What the new Australian PM must do to improve press freedom

Reporters Without Borders today called on the new Australian prime minister to undertake to adopt a series of measures to improve press freedom. The organisation is seeking:

1. The adoption of a law on the protection of sources: There have been several attempts by judges or government officials in recent months to get journalists to reveal their sources. Two journalists in Perth were threatened with imprisonment in June if they did not say who leaked an anti-corruption commission's confidential report to them. The leak was the basis for a story in The West Australian naming a politician. Reporters Without Borders stresses that the protection of sources is one of the key pillars of press freedom.

2. The fight against impunity in the Balibo Five case: An inquest has just shed light on every aspect of the murder of five journalists in Balibo, East Timor, in 1975. It is now time for justice to be done.
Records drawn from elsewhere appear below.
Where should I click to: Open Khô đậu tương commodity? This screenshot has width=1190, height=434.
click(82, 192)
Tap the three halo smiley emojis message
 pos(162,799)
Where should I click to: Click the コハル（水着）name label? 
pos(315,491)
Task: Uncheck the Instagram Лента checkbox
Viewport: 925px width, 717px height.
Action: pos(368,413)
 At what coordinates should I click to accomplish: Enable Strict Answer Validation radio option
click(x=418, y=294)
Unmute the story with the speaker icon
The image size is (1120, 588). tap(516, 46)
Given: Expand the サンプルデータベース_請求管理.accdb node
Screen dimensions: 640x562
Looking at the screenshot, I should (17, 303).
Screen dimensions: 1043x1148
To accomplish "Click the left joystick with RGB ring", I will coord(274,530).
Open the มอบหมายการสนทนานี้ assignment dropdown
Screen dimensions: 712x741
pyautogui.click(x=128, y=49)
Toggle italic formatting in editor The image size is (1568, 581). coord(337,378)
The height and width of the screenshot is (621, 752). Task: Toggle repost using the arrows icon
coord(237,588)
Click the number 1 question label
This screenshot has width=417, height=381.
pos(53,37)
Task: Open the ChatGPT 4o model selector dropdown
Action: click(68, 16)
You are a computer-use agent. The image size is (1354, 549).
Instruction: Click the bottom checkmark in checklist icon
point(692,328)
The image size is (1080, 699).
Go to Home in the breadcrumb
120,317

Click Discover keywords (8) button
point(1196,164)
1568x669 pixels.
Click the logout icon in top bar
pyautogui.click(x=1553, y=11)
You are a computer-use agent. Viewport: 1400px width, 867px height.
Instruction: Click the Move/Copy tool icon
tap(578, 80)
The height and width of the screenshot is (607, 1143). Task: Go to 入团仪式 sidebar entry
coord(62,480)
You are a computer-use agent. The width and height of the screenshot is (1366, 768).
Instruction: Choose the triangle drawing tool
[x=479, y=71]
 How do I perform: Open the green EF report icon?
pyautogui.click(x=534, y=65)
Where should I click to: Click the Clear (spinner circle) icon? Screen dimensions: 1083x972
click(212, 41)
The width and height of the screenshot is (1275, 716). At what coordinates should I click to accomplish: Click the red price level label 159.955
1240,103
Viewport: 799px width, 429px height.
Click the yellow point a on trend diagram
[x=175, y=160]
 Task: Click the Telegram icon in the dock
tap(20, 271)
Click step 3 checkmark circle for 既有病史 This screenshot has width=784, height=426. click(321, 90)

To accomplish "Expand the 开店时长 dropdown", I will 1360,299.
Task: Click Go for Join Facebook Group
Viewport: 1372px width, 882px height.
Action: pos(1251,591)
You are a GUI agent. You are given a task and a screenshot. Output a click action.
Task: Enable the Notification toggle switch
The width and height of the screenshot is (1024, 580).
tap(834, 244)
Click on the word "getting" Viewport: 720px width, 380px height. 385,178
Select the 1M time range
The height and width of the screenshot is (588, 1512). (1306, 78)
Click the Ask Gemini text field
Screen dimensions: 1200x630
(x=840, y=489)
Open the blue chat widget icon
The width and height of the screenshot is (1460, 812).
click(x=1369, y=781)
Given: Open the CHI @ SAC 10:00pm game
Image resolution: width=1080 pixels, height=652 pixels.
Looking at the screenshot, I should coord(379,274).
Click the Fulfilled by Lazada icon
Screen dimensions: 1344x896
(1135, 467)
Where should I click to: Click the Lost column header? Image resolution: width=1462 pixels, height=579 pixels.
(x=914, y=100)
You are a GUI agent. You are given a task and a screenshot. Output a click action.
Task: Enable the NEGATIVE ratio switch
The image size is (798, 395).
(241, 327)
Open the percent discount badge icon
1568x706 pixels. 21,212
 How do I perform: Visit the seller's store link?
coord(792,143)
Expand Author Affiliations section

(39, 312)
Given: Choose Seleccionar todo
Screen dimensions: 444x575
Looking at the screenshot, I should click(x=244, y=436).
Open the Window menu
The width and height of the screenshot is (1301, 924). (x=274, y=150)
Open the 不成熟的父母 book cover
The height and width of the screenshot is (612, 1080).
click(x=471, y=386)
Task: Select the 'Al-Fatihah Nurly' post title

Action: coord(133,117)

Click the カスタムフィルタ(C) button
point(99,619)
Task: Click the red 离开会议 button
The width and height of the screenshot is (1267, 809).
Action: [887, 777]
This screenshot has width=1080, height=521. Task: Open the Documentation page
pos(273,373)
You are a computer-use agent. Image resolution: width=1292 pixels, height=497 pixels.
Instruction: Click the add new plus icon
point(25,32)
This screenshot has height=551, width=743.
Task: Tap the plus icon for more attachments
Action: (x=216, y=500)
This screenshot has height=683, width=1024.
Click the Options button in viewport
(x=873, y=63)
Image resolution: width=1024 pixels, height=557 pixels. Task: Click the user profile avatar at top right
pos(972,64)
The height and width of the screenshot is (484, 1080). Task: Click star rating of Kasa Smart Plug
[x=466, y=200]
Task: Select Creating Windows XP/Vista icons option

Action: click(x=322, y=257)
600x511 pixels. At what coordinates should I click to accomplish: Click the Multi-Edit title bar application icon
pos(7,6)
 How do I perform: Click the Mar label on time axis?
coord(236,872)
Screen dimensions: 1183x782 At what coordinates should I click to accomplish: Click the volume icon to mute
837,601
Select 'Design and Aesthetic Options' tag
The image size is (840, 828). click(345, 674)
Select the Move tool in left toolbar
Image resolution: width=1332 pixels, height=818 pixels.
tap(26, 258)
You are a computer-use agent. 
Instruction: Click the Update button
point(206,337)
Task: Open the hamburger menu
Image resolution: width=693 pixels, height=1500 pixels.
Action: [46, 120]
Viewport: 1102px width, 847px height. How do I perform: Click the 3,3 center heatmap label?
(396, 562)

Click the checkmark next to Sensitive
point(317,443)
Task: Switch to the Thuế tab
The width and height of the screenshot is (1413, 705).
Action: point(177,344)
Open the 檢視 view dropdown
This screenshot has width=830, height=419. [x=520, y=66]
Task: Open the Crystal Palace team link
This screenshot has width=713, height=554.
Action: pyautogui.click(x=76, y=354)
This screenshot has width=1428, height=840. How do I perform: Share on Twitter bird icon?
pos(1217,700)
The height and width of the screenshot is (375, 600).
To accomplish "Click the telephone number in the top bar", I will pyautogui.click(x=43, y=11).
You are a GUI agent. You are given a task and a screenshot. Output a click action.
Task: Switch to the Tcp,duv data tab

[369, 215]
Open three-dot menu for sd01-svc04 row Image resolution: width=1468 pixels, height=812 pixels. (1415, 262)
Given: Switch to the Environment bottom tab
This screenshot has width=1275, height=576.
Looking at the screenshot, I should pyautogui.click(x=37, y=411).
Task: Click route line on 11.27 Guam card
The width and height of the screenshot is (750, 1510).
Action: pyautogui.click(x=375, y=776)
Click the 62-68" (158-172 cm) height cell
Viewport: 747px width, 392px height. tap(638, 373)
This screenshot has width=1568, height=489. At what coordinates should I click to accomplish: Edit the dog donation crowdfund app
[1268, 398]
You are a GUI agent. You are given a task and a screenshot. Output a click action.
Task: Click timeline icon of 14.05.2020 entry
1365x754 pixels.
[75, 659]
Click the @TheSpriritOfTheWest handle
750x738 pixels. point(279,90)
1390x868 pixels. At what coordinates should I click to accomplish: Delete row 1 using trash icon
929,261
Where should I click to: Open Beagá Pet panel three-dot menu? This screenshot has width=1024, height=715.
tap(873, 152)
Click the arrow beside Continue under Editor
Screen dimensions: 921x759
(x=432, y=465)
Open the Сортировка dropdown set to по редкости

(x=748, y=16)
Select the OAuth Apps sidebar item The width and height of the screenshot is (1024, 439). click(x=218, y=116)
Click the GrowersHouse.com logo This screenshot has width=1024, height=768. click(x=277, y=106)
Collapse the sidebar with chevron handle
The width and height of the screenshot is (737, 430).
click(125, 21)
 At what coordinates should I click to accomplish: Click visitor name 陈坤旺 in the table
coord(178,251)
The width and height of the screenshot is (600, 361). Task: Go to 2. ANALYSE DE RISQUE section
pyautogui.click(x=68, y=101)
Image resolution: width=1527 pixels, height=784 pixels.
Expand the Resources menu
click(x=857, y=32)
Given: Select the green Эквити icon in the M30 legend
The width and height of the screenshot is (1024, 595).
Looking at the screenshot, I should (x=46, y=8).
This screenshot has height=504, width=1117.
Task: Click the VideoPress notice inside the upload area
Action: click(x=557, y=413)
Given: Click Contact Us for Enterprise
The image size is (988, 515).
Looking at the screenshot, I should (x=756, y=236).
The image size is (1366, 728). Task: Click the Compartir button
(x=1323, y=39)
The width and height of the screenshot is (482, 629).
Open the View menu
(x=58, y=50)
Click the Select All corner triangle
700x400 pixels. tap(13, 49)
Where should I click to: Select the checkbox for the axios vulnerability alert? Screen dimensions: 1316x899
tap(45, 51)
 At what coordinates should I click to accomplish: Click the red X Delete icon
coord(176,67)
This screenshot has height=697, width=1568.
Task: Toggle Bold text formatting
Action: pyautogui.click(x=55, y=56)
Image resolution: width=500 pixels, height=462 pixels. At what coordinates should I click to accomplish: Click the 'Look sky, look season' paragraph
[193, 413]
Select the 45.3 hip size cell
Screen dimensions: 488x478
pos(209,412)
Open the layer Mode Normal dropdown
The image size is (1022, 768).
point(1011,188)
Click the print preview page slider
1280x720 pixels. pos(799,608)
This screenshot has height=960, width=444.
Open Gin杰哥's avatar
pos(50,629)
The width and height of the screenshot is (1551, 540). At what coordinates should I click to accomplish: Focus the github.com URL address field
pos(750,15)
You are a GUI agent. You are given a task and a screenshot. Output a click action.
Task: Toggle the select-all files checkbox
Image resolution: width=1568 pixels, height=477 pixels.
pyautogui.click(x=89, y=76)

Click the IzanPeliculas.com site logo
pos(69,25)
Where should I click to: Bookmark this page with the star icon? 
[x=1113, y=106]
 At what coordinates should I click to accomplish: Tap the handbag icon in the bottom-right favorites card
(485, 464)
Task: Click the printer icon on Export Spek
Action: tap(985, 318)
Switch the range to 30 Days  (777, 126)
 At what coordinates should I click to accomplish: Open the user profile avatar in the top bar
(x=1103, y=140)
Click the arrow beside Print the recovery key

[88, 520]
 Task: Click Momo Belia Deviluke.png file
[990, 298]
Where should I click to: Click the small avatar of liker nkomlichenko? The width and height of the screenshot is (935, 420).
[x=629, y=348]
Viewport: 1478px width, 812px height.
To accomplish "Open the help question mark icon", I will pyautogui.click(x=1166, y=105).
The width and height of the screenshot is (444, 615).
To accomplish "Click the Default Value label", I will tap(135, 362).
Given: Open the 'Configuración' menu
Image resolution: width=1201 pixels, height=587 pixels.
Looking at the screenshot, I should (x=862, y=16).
The next government must, as a matter of urgency, do everything possible to ensure that the Australian judicial system is able to try the murderers and those who gave them their orders.

3. Liberalisation of the access to information laws: The Australia's Right to Know media coalition's latest report showed that a great deal of information is not available to the media and public. Reporters Without Borders urges the next government to act transparently and not obstruct access to information. Australia's Right to Know found a total of 1,500 pieces of legislation and court orders restricting access to information.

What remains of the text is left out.